Добавить в цитаты Настройки чтения

Страница 7 из 17

Выполнив такое благое дело , начальный человек Трубчев двинулся обратно, к каменным покоям воеводы. Ну а взволнованный десятник, сняв шапку, перекрестился троекратно на собор в цитадели.

– Отцу Варсонофию твоя благостность, зело понравится. Особенно, когда его служка будет обходит прихожан с кружкой, призывая к щедрости, – заметил склонный на шутку стрелец Ильин.

– А у тебя, была бы возможность, милостыню подавал бы не только за свою семью, но и за домочадцев Гоглева.

Тут уж засмеялись все, а Ильин лишь расправлял усы, иногда поглядывал на старого друга, Демьяна.

– Над чем смеётесь, стрельцы? – спросил боярский сын Филимон Гуков сын Еремеев, – неужто надо мной?

– Как можно, Филимон Еремеевич, – начал говорить Дулёв, – ты воин известный, и с тобой мы в походы ходили.

– Точно, под Смоленск! – согласился дворянин, – славный был поход!

Гуков оглядел молодых воинов, не слыхавших о крепости Смоленск, приосанился, сдвинул шапку на затылок и повёл рассказ:

– Настал 7140 год.

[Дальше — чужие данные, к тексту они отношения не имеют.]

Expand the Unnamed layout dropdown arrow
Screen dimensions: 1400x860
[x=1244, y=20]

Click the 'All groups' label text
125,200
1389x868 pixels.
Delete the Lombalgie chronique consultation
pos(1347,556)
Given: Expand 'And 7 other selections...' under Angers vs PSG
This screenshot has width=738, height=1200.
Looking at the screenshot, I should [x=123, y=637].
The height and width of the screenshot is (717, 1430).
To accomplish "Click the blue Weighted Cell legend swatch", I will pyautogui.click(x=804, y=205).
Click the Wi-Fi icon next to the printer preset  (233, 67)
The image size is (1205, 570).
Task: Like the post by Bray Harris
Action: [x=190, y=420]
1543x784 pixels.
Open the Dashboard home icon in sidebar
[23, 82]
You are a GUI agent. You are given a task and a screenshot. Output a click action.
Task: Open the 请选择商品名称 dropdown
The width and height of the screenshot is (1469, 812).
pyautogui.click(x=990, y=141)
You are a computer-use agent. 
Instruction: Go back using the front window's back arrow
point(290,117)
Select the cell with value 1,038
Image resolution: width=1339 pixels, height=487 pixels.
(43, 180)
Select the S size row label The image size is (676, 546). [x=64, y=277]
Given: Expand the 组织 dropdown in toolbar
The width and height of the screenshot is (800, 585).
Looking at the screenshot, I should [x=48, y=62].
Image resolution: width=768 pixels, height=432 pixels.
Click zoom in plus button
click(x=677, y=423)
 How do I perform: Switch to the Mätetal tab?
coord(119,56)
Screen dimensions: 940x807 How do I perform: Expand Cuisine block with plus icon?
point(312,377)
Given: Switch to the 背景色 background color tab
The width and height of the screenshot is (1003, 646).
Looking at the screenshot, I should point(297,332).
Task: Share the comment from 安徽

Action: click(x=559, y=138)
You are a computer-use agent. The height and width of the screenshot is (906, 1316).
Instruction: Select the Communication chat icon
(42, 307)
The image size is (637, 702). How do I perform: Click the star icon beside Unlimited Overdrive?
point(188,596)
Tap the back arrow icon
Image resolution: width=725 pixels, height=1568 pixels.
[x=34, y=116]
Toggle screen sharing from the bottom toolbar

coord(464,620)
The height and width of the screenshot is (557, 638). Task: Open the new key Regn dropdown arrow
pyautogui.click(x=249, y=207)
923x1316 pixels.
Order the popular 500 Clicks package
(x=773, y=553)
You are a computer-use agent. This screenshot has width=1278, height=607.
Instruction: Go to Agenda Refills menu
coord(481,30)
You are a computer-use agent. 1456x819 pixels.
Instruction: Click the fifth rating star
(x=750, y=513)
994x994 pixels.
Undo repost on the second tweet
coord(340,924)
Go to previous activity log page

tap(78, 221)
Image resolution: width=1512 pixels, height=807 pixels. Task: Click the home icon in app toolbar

Повёл большую рать Михаил Борисович Шеин. Подступили мы с большой ратью под славный Смоленск – город. Пришли полки со всей земли – с Новгорода, с Волги. Московские дворяне тоже были в походе . Пушек больших, осадных, взяли с собой больше двадцати. Вокруг все города повоевали, и Новгород – Северский, и Серпейск и крепость Белую. Стали лагерем, поставили палисад и стали рыть апроши. Приближались мы к стенам, а по нам польские воинские люди стреляли из мушкетов, пушек. Которые из наших и погибли. Но разве нас пулями да ядрами испугаешь? Но, заговорили и наши осадные пушки Змей да Ворон, как стены да башни от ядер громадных затряслись. Почти взяли город, да поспел король польский на помощь и долго мы бились в лагере, я даже и саблю добыл в бою. Так что зимой 7141 года ушли мы с почётом из под стен Смоленских. Но вернёмся, сил соберет царь – батюшка, и опять на войну пойдём. Ну ладно, пойдём мы, поедим в трапезной. Ждут только меня.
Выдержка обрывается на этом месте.